With the establishment of digital technology, represented by big data, cloud computing, and the Internet of Things, we are in an era of digital economy. The development of software definition and CPS technologies with the support of the new generation of information technology (cloud computing, Internet of Things, mobile communications, big data, and intelligent manufacturing) will realize an industrial paradigm innovated by a new generation of intelligent manufacturing in the future, providing a fusion of people, equipment, and materials with the typical characteristic of digital twinning enabled by the digital thread.
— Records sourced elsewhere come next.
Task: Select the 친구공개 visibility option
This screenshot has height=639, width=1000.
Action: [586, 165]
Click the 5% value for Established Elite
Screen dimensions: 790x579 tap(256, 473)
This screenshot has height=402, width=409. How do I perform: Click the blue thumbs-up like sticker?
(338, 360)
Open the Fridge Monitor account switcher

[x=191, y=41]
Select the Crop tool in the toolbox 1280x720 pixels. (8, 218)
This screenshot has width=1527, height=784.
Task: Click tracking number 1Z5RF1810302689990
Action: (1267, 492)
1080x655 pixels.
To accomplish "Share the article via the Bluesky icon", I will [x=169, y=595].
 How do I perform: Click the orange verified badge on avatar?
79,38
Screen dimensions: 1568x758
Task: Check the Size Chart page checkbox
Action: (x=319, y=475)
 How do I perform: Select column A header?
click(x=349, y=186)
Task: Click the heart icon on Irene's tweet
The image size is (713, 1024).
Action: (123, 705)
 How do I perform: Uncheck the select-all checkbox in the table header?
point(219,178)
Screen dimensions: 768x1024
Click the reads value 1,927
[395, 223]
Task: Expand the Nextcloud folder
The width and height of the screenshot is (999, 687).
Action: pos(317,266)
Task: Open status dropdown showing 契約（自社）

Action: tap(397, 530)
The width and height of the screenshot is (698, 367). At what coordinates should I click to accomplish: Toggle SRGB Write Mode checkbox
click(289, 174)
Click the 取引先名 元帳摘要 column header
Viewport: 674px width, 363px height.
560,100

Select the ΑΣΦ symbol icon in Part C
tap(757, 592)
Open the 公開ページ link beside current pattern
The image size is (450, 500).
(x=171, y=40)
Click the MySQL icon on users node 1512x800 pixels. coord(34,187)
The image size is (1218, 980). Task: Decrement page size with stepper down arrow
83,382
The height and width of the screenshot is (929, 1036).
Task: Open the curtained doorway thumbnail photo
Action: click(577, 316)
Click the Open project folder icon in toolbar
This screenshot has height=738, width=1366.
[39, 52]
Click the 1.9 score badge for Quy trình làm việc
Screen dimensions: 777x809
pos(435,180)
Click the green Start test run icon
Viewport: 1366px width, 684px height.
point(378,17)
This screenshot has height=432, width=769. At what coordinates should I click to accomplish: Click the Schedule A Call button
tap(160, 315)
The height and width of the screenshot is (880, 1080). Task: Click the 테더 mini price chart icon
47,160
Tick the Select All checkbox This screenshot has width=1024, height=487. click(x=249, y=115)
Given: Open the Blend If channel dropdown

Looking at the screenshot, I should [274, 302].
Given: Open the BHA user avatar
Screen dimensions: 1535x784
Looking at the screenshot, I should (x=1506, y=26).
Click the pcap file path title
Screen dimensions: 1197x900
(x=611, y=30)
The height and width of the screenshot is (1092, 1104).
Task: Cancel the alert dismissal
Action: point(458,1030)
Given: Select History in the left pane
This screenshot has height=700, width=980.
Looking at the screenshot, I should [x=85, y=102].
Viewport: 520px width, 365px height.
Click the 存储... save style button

China is the largest manufacturing country in the world. Under the condition that industrialization has not yet been completed, China views the arrival of the digital wave as a dual historical task and a difficult challenge; to catch up with the industrialization process and synchronize the digitization opportunity. The report of the 19th National Congress of the Communist Party of China calls for the promotion of the deep integration of the Internet, big data, artificial intelligence, and real economy, geared toward cultivating new growth points and providing new impetus. The new generation of intelligent manufacturing provides a significant policy and path for promoting the digital transformation of Chinese traditional industries, giving birth to new business models, reshaping the innovation chain, reconstructing the industrial chain, and expanding a new space for economic development. We must provide complete flexibility to the leading role of artificial intelligence in technological innovation; speed up the construction of a powerful manufacturing country; accelerate the development of advanced manufacturing; promote the deep integration of the Internet, big data, artificial intelligence, and real economy; and upgrade China’s industry to the middle and high end of the global value chain.